Your instructions :: Copy the entries from the line containing "Where should I click to: Select" through the end of the entries, inclusive, substituting "Goal" for every "Task" and leaving everything else unchanged.

+---+

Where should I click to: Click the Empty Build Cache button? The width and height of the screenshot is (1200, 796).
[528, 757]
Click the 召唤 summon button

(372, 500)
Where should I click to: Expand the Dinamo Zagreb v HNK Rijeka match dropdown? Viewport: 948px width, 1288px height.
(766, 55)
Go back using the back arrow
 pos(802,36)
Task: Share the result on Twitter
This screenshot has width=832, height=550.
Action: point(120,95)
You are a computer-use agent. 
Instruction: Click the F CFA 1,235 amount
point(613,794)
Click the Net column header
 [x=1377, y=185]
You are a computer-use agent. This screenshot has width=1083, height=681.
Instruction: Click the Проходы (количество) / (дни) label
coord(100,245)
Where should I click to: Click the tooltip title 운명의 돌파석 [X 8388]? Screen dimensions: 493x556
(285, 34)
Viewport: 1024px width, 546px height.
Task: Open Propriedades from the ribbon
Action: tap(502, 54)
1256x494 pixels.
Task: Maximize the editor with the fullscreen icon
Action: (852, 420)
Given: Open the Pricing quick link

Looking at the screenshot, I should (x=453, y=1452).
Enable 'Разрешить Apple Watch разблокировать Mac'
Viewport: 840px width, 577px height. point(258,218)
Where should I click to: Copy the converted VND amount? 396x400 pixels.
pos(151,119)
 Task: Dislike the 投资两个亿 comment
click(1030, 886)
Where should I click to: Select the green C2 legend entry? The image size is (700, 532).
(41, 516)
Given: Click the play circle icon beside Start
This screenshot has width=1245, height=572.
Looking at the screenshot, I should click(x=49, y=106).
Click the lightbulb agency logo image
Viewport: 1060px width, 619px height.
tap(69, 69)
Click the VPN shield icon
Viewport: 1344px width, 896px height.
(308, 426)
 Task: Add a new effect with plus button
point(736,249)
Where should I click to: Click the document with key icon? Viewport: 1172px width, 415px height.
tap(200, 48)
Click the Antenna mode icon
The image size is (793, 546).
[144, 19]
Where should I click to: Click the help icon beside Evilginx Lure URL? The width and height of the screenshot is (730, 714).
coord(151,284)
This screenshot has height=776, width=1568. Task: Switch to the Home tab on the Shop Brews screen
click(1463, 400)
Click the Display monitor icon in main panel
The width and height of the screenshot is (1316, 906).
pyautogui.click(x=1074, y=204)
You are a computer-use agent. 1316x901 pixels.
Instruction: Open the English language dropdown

+---+

Written response ::
Where should I click to: Select the green C2 legend entry? The image size is (700, 532).
(41, 516)
Given: Click the play circle icon beside Start
This screenshot has width=1245, height=572.
Looking at the screenshot, I should click(x=49, y=106).
Click the lightbulb agency logo image
Viewport: 1060px width, 619px height.
tap(69, 69)
Click the VPN shield icon
Viewport: 1344px width, 896px height.
(308, 426)
 Goal: Add a new effect with plus button
point(736,249)
Where should I click to: Click the document with key icon? Viewport: 1172px width, 415px height.
tap(200, 48)
Click the Antenna mode icon
The image size is (793, 546).
[144, 19]
Where should I click to: Click the help icon beside Evilginx Lure URL? The width and height of the screenshot is (730, 714).
coord(151,284)
This screenshot has height=776, width=1568. Goal: Switch to the Home tab on the Shop Brews screen
click(1463, 400)
Click the Display monitor icon in main panel
The width and height of the screenshot is (1316, 906).
pyautogui.click(x=1074, y=204)
You are a computer-use agent. 1316x901 pixels.
Instruction: Open the English language dropdown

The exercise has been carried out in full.